§ PROVIDED PASSAGE:
################

Book Review This is Our Home: Slavery and Struggle on Southern Plantations

This is Our Home: Slavery and Struggle on Southern Plantations. By Whitney Nell Stewart. Chapel Hill: University of North Carolina Press, 2023. Softcover, 296 pp. $29.95.

Reviewed by Tim Talbott

The sources that historians traditionally use to tell the story of slavery in the United States vary greatly and have strengths and weaknesses. Governmental records, plantation records, period newspapers, and narratives of those who escaped slavery to tell of it horrors, all offer valuable information, but have limitations, too. Also of importance are the interviews conducted during the elderly years of individuals who lived enslaved as young people. These interviews can provide supplemental insights into many of the characteristics of slavery that other sources only touch upon. The interviews also offer modern students a better understanding about how those who endured slavery remembered it. Like other sources, interviews have their own issues as well. However, in order to tell a fuller story about those who are not normally represented in the traditional archives, scholars are increasingly turning to material culture, archaeology, and the examination of historic landscapes to inform us about certain aspects of slavery.

In This is Our Home: Slavery and Struggle on Southern Plantations, historian Whitney Nell Stewart “explores how those forced to live and labor on sites of enslavement nonetheless sought to make meaning of spaces designed for exploitation.” (1) After all, despite all the laws and customs that attempted to reduce human individuals to property, plantations were as much Black homes as white homes. This book “defines home as a place we make and give meaning to, a place that at least partly feels like our own.” (3-4) It argues that “plantations were never only spaces of forced labor for enslaved people and that despite slavery’s attempts to dehumanize them, Black Southerners were never reducible to their labor.” (6)

Stewart organizes her study into five primary chapters. Each chapter opens with a vignette and goes on to focus on a plantation in different southern states and highlights primary sources that illustrate how enslaved people made that particular place into their own; their home.

Chapter 1 takes readers to James Madison’s Montpelier in Orange County, Virginia. There, we learn that despite Madison’s desires and attempts to organize his plantation landscape to his own ideals, the people he enslaved developed ways to make the spaces they lived and worked in their own, and “in doing so, they embedded their own ideas into the land, claiming space as a means of claiming some control over their lives.” (42) Archeological evidence found in Montpelier’s ground bears this out out.

Stagville, once the massive plantation owned by the Bennehan and Cameron families near Durham, North Carolina, is the focus of Chapter 2. Stewart uses a walking stick found within a wall of the Bennehan House, a cowrie shell located beneath a slave dwelling, and two forked sticks secreted in the wall of a slave dwelling to show how these objects commonly used in African and African American culture for their perceived protective or curing powers against harm or illness helped make spaces home. These items show how enslaved people, who had little power, attempted to make their home environments feel “safer” and more to their liking by hiding their talismans within them, whereas if left exposed, enslavers may have removed them, causing them to lose their comforting power.

Chapter 3 travels readers to Chatham Plantation in Alabama, where a North Carolina family moved in search of cotton riches in the 1830s. Of course, making the move, too, were over 100 enslaved people, who had to create a new sense of home in a new place against their wishes. One way of doing so, and connecting present and future to the past, was through their burial grounds, which are examined in this chapter.

################

§ AIM 1: Return, unchanged, every line of the records from the one containing "[Allianz Global Assistance] (28, 2526)" down to the one containing "Meet Our Team (136, 122)", including both of those lines.

§ PROVIDED MATERIAL:
################

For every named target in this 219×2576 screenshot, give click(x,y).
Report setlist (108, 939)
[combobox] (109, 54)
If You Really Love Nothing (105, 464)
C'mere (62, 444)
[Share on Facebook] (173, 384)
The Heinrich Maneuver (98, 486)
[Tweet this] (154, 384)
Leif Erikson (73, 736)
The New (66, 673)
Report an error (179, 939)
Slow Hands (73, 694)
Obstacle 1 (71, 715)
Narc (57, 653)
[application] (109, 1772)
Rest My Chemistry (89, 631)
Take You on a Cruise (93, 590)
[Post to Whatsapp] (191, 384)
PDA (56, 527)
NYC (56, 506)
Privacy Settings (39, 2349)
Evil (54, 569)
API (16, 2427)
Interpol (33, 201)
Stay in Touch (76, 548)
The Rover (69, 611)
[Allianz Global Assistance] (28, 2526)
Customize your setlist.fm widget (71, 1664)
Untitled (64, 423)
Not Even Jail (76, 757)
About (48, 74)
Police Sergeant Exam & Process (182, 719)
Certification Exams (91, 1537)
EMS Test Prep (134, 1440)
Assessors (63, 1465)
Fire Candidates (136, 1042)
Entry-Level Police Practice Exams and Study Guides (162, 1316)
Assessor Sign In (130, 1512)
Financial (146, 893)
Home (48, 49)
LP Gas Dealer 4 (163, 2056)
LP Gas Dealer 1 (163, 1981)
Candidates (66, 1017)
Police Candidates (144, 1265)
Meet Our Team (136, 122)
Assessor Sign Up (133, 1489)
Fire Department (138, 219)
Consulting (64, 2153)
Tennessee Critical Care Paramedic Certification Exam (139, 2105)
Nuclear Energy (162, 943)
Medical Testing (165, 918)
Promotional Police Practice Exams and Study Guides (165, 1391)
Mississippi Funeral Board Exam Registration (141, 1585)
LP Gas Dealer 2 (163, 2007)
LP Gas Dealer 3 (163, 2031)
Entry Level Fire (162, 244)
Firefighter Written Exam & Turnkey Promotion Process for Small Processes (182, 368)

################

§ AIM 2: Retype the book review's wording from "Chapter 1 takes" down to "this out out." with nothing changed.

§ EXERCISE RESULT 1:
[Allianz Global Assistance] (28, 2526)
Customize your setlist.fm widget (71, 1664)
Untitled (64, 423)
Not Even Jail (76, 757)
About (48, 74)
Police Sergeant Exam & Process (182, 719)
Certification Exams (91, 1537)
EMS Test Prep (134, 1440)
Assessors (63, 1465)
Fire Candidates (136, 1042)
Entry-Level Police Practice Exams and Study Guides (162, 1316)
Assessor Sign In (130, 1512)
Financial (146, 893)
Home (48, 49)
LP Gas Dealer 4 (163, 2056)
LP Gas Dealer 1 (163, 1981)
Candidates (66, 1017)
Police Candidates (144, 1265)
Meet Our Team (136, 122)

§ EXERCISE RESULT 2:
Chapter 1 takes readers to James Madison’s Montpelier in Orange County, Virginia. There, we learn that despite Madison’s desires and attempts to organize his plantation landscape to his own ideals, the people he enslaved developed ways to make the spaces they lived and worked in their own, and “in doing so, they embedded their own ideas into the land, claiming space as a means of claiming some control over their lives.” (42) Archeological evidence found in Montpelier’s ground bears this out out.